» Document text
Opportunistic Salpingectomy During Hysterectomy: Upsides and Downsides

Peter Kovacs, MD, PhD


March 20, 2019

Hysterectomy: Take the Tubes Too?

Hysterectomy, for the management of such benign conditions as fibroids, menometrorrhagia, and endometrial hyperplasia, is among the most common gynecologic surgeries. It can be performed vaginally or via the abdominal route (laparotomy or laparoscopy). At the time of surgery, other pelvic organs (fallopian tubes, ovaries) can be inspected and removed, if indicated. An unhealthy fallopian tube affected by previous salpingitis is typically removed.

Over the years, a debate has surrounded the question of what to do with healthy fallopian tubes at the time of hysterectomy for benign indications.

What's the downside of bilateral salpingectomy at the time of hysterectomy?

Outcomes of Bilateral Salpingectomy

A recent study[1] evaluated the incidence of menopausal symptoms and surgical complications following bilateral salpingectomy at the time of hysterectomy.

» Provided data
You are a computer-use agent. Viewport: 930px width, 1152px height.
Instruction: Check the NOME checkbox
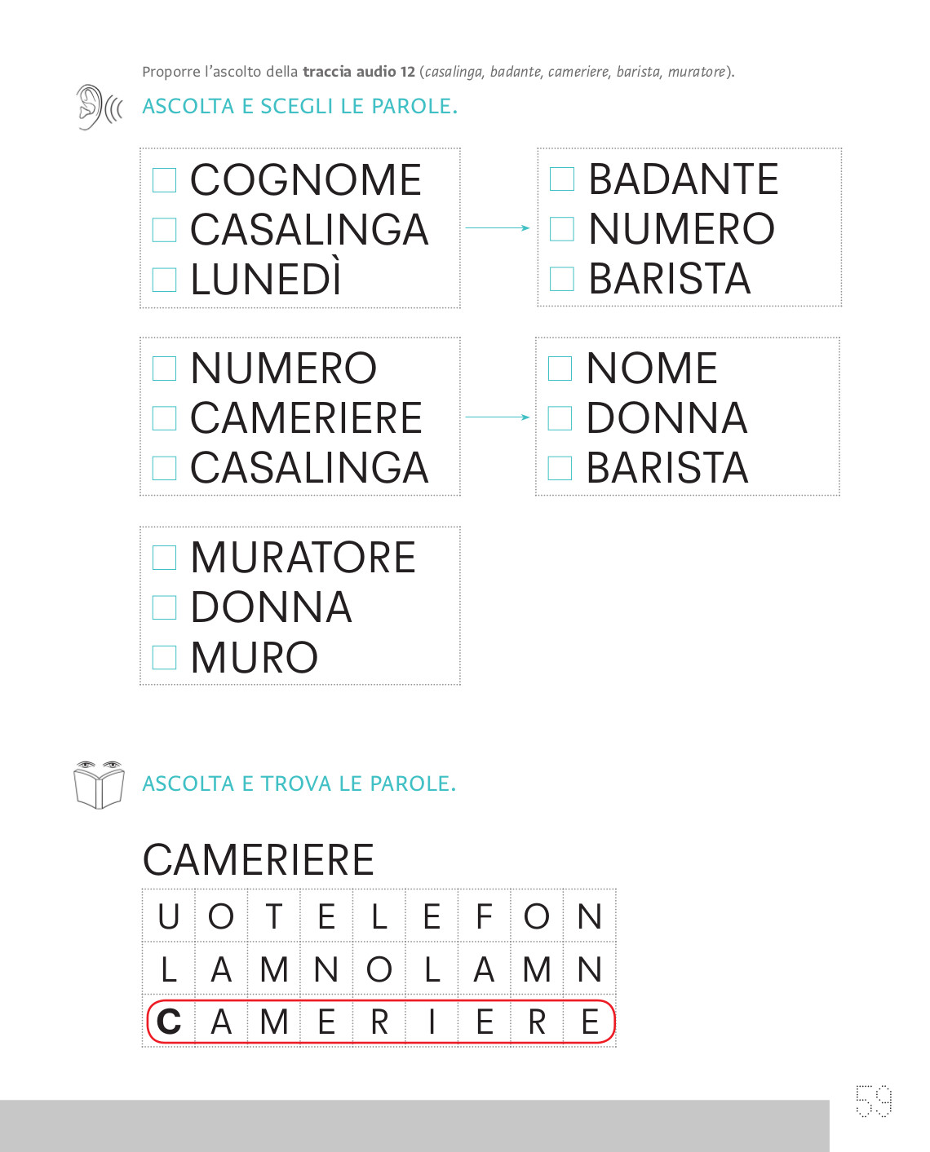pos(560,369)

» Exercise aim
Transcribe the passage of the hysterectomy article from "March 20, 2019" up to and including "is typically removed.".

» Finished task
March 20, 2019

Hysterectomy: Take the Tubes Too?

Hysterectomy, for the management of such benign conditions as fibroids, menometrorrhagia, and endometrial hyperplasia, is among the most common gynecologic surgeries. It can be performed vaginally or via the abdominal route (laparotomy or laparoscopy). At the time of surgery, other pelvic organs (fallopian tubes, ovaries) can be inspected and removed, if indicated. An unhealthy fallopian tube affected by previous salpingitis is typically removed.